S&P Retail Index fell 5.76 points on general market sell-off.

Retail stocks slid 1.9 percent Monday, joining in the general market sell-off that accompanied the Obama administration’s plan to remake the U.S. auto industry beginning with the ouster of General Motors chairman and chief executive officer Rick Wagoner.

The S&P Retail Index fell 5.76 points to 291.12 as the Dow Jones Industrial Average slid 3.3 percent, or 254.16 points, to 7,522.02.

On Monday, Moody’s Investors Service cut its credit rating on $510 million of The Bon-Ton Stores Inc.’s debt, lowering the retailer’s corporate family rating to “Caa2” from “B3,” a drop of two steps on Moody’s rating scale. Debt in the “Caa” category is judged to be of “poor standing,” according to the rating agency.

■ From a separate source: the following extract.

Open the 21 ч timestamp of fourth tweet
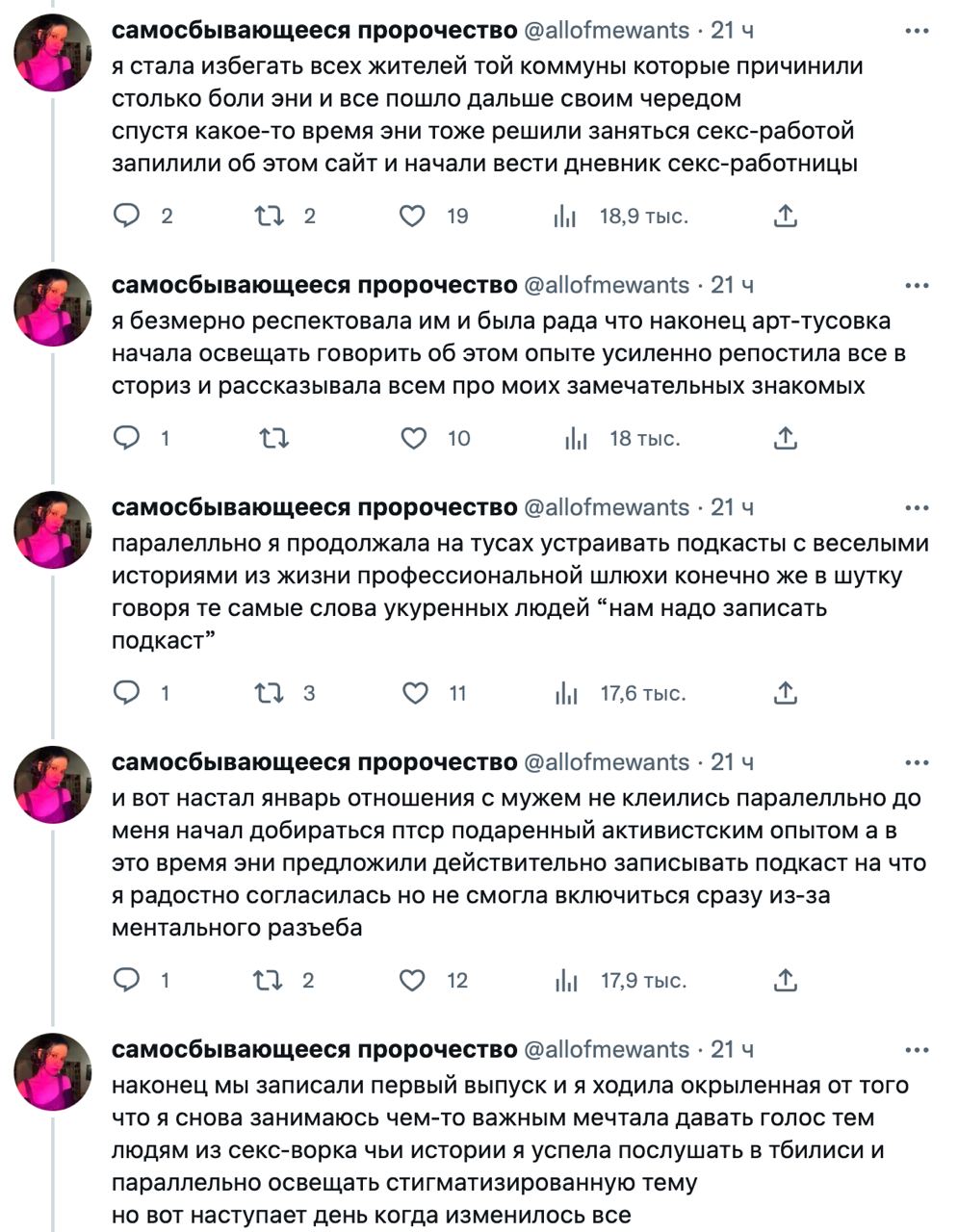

“The two-notch downgrade reflects not only Bon-Ton’s weaker operating performance, but also Moody’s concern with the company’s liquidity profile over the intermediate term and with its capital structure, which we consider to be increasingly unsustainable given the current level of performance,” the ratings agency said. Shares of Bon-Ton slid 9.4 percent to $1.63.

Kohl’s Corp. said chairman Larry Montgomery’s total pay rose 16.8 percent to $3.2 million last year, including a salary of $1.2 million, options valued at $1.9 million, $28,009 for automobile expenses and $104,785 for use of the company’s aircraft, according to a filing with the Securities and Exchange Commission. Kevin Mansell, who succeeded Montgomery as ceo in August, saw his compensation jump 54.1 percent to $3.5 million. His take included a salary of $1.1 million, stock awards and options valued at $2.3 million, as well as $27,521 for automobile expenses and $45,703 for use of the firm’s aircraft. Kohl’s stock fell 3.5 percent to $41.63 Monday.

Luxury stocks have also been hit hard.

Tiffany & Co. director Peter May’s Trian Fund Management divested 2.3 million shares of the firm last week, a position worth about $50.9 million. The fund unloaded the stock in the two days after Tiffany’s March 23 announcement that its fourth-quarter profits fell by 75.6 percent, according to documents filed with the SEC. Trian remains the largest holder of Tiffany stock, with 8.4 million shares, or 6.8 percent of the 123.8 million shares outstanding as of Jan. 31. Tiffany’s stock fell 5.4 percent to $21.21 Monday.